Risk-on factors have greatly outperformed

By Jason Goepfert

BOTTOM LINE
During the first 30 days of 2023, investors had clearly been in risk-on mode. Cyclical stocks vastly outperformed Defensive ones. Small-caps rallied more than Large-Caps. And Growth stocks surged relative to Value. These types of starts preceded much better returns than years when the risk-off factors prevailed.

FORECAST / TIMEFRAME
None

Key points:

  • Through the first 30 days of 2023, risk-on factors handily outperformed risk-off factors
  • The average difference between multiple factors was the 2nd-largest of any year since 1950
  • During years of risk-on factor outperformance, forward returns were consistently positive

Risk-on factors have impressively outperformed

Until recently, investors had a clear risk-on mentality to start the year. We saw that with the Nasdaq's massive outperformance relative to the Dow, and we see it within the major factors.

Through the first 30 sessions of 2023, Cyclical stocks outperformed Defensive stocks, Small-caps outperformed Large-caps, and Growth outperformed Value.

The average outperformance of risk-on versus risk-off factors at the start of the year has been the 2nd-largest since 1950.

As we saw with the Nasdaq vs. the Dow, when investors have been in a clear risk-on mood to start a year, they tend to continue in the months ahead. Only one of those years ended up with a (minor) loss over the next three months, though in 1987, it ultimately proceeded into the October crash.

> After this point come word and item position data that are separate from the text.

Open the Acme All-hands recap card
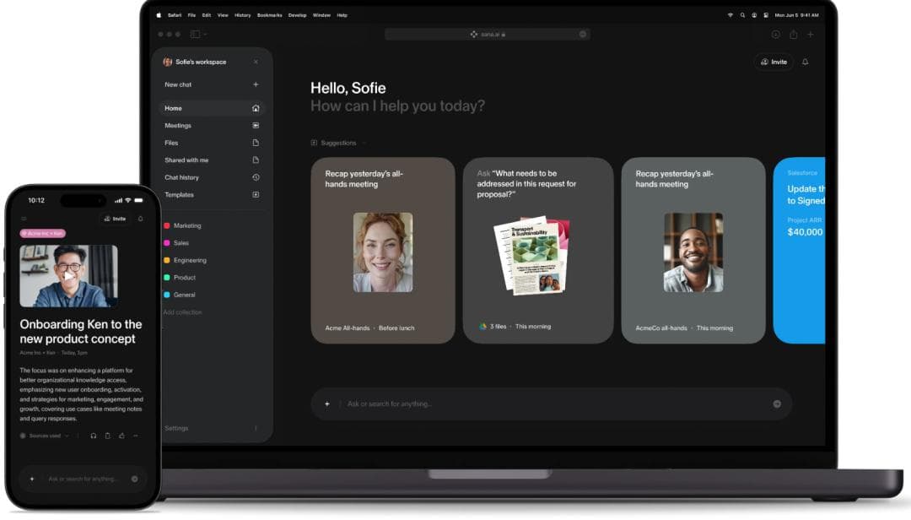 click(x=383, y=251)
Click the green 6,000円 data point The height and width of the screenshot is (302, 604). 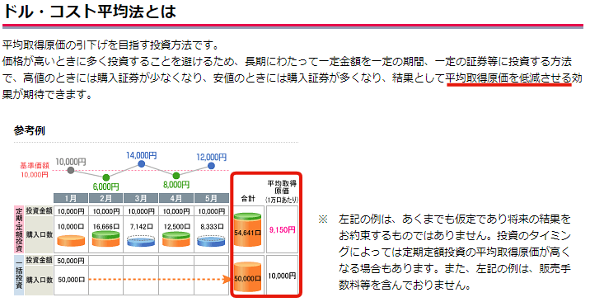tap(106, 177)
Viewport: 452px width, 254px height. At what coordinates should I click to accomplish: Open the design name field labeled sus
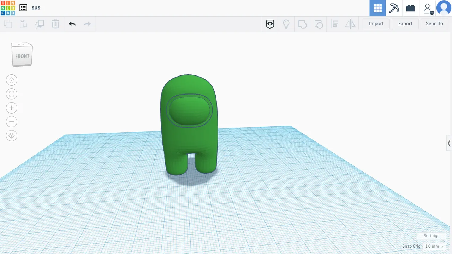point(36,7)
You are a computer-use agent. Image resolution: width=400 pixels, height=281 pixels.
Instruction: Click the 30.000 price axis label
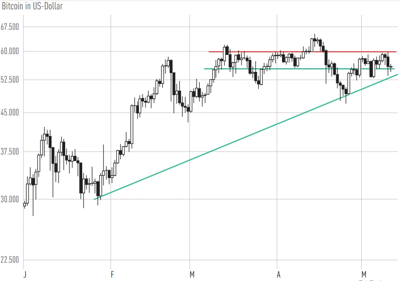tap(10, 199)
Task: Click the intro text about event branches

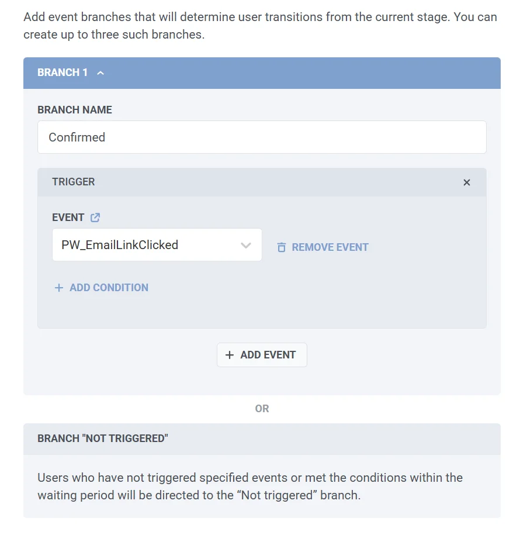Action: tap(260, 25)
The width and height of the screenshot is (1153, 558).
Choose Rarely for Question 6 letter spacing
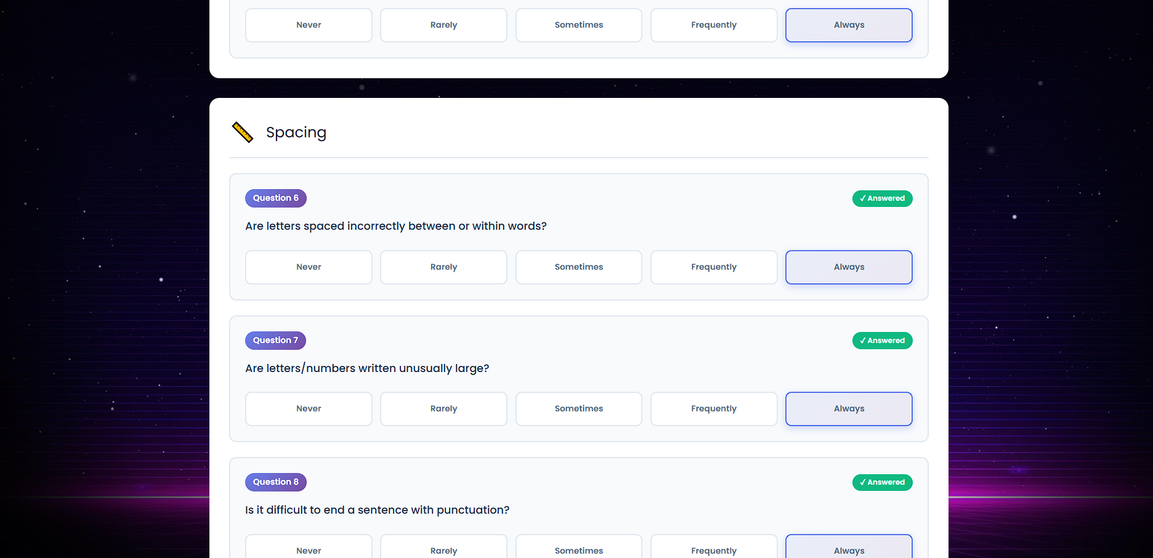443,267
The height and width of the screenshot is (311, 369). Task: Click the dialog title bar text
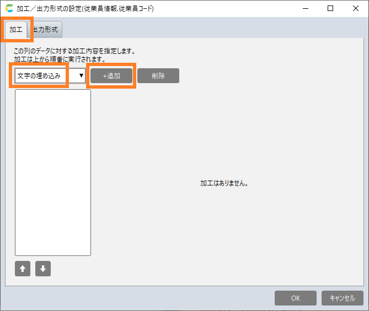pos(85,9)
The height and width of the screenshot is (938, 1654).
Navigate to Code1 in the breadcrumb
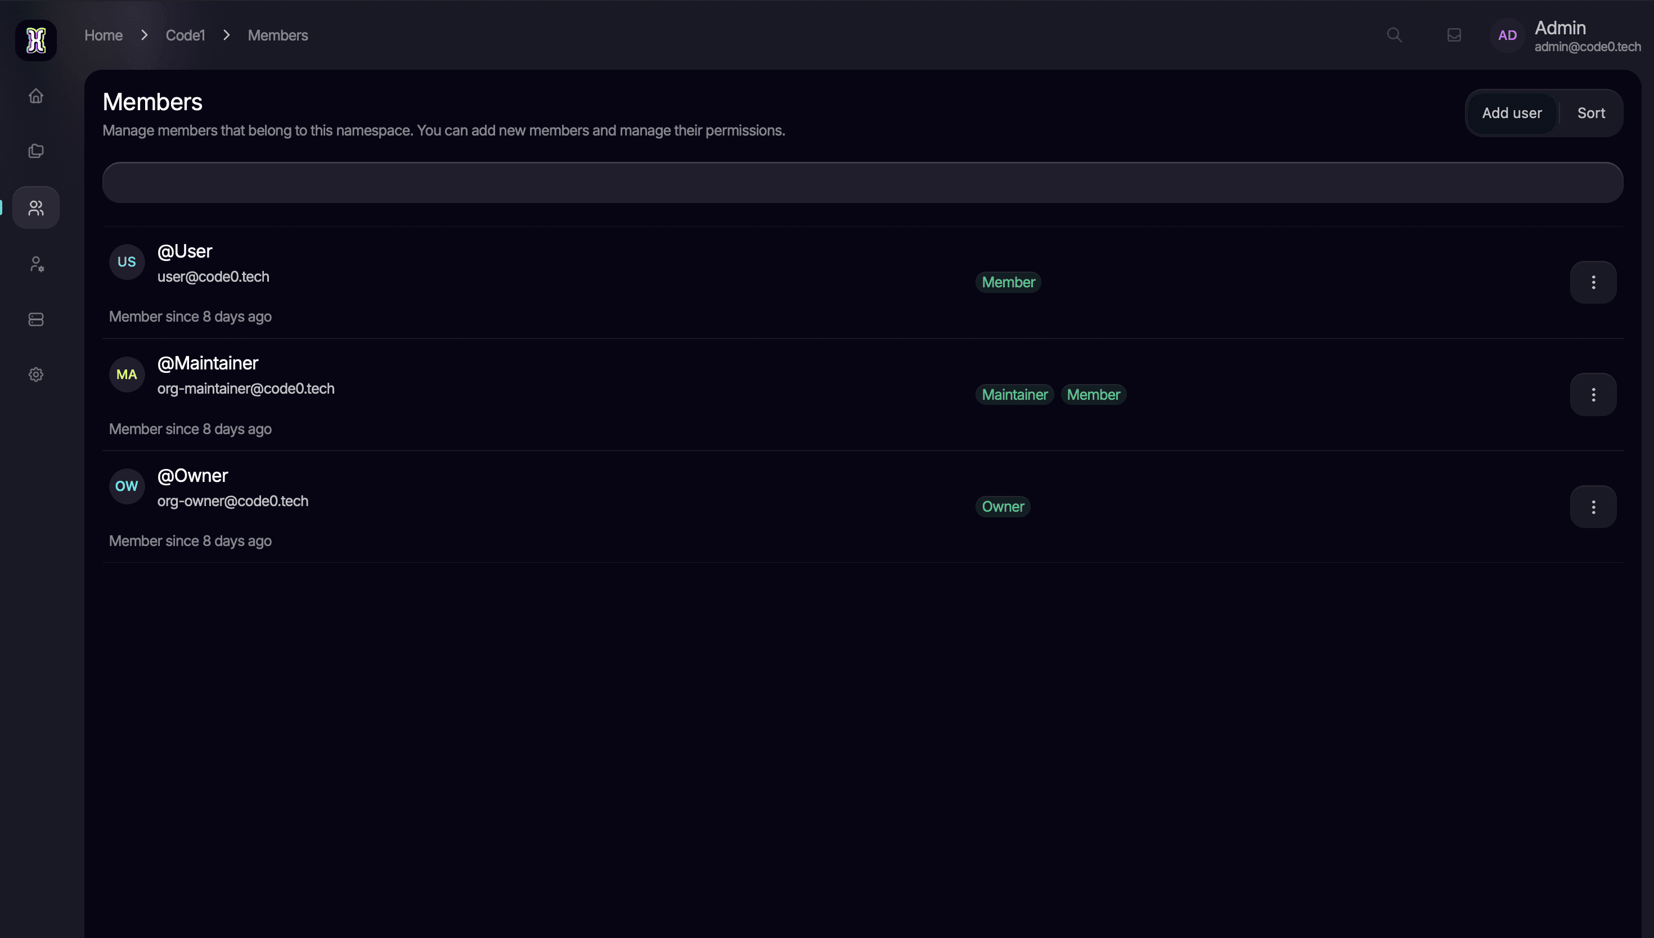pyautogui.click(x=185, y=35)
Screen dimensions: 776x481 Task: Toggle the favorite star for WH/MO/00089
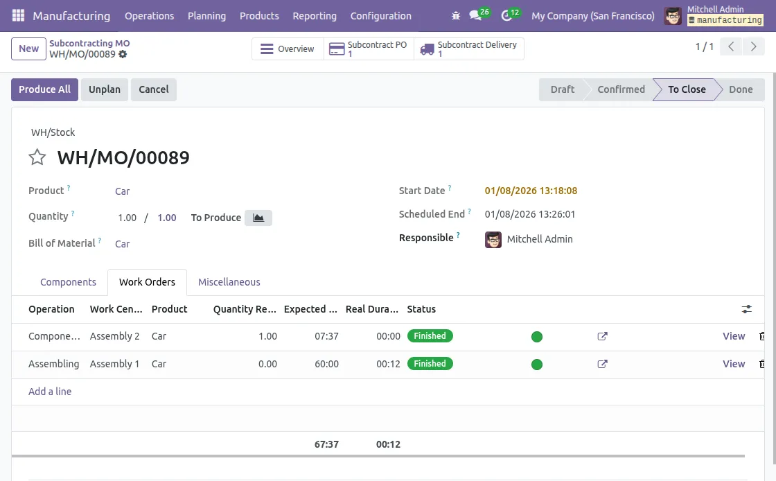[37, 157]
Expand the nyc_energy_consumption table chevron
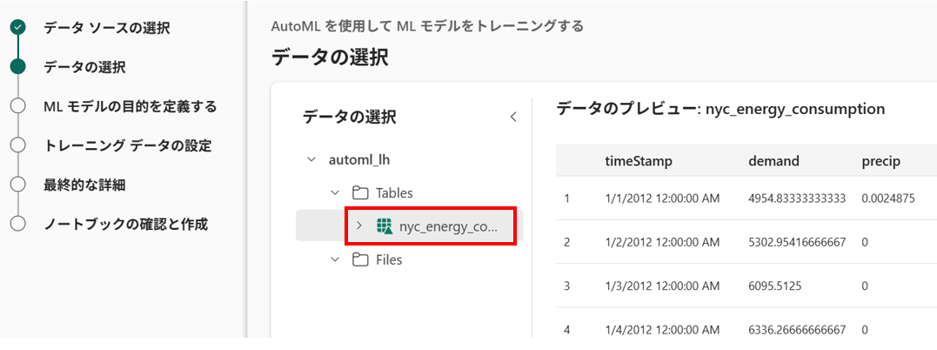Viewport: 937px width, 350px height. pos(358,226)
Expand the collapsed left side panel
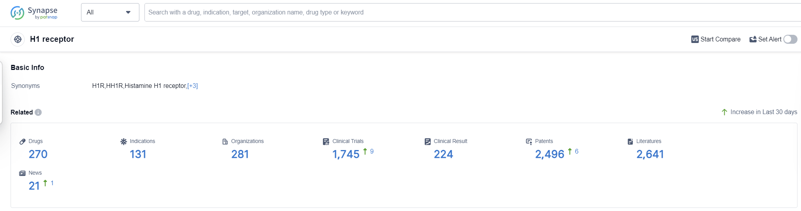801x211 pixels. pos(2,92)

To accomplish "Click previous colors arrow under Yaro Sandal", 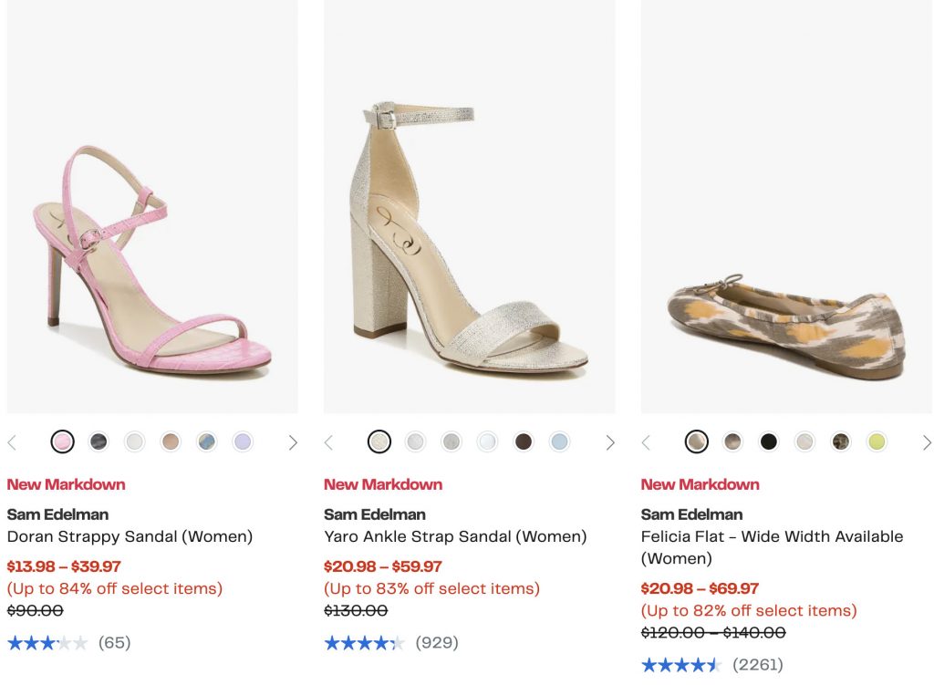I will [329, 442].
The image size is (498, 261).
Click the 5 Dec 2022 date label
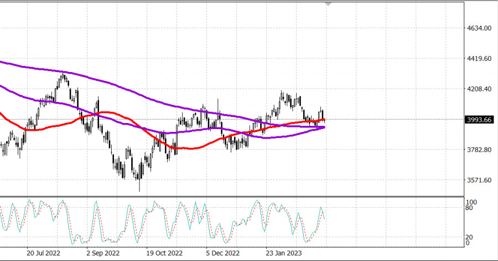pyautogui.click(x=222, y=253)
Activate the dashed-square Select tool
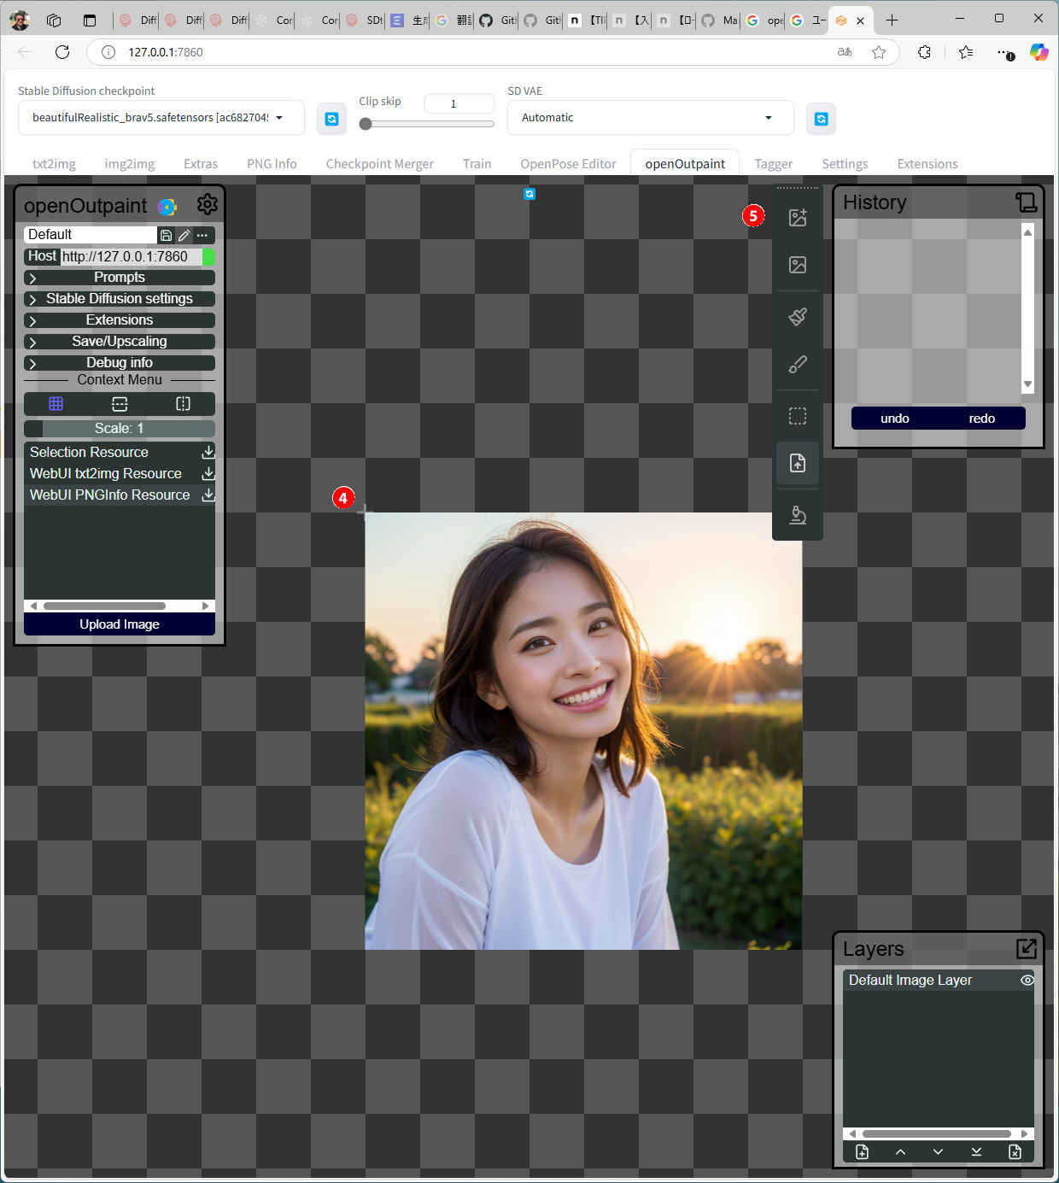This screenshot has height=1183, width=1059. tap(797, 416)
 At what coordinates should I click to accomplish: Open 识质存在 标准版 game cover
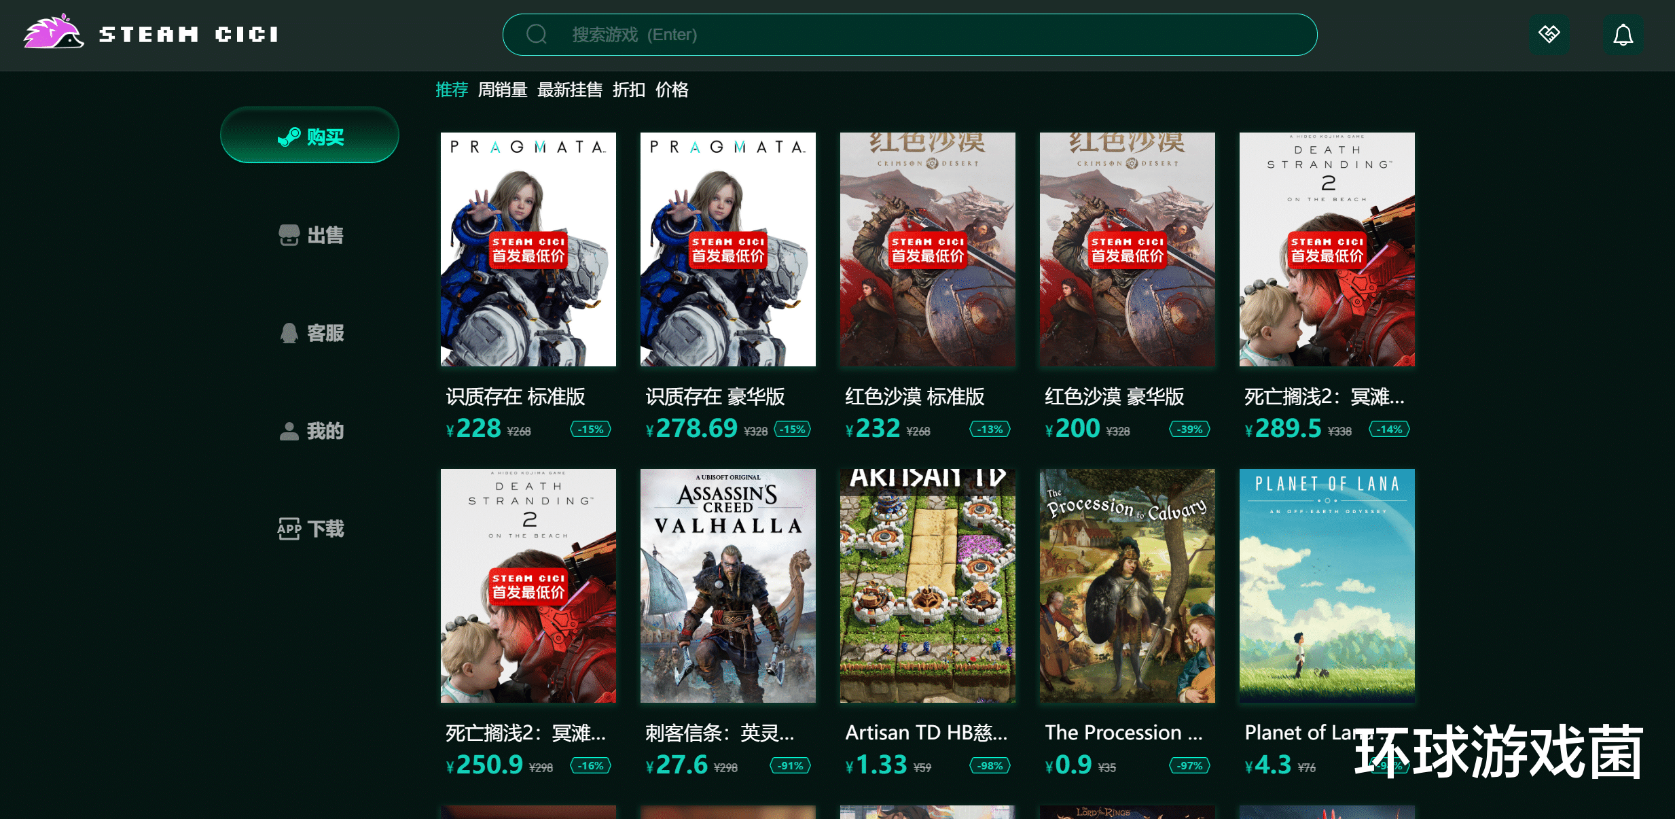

Risk was limited relative to reward during the next six months, with no losses larger than -5.4% within those next six months.

During the years with the worst relative returns between risk-on and risk-off factors, risk was higher, reward was lower, and there was an increased probability of a negative return (with the usual caveats about tiny sample sizes).

What the research tells us...

The spurt of increased risk appetite to start the year has unnerved many investors, who see the return of increased investor confidence as a major warning sign. During bear markets, that's entirely reasonable, and perhaps it will also be this time.

The issue with that is the multiple signs we've discussed over the last few months that this time has been markedly different than any other during the past year or even during any other ongoing bear market. The behavior we've witnessed lately is a hallmark of the early stages of new bull markets, and the risk-on factor returns during the first month+ of the year is another modest sign in that direction.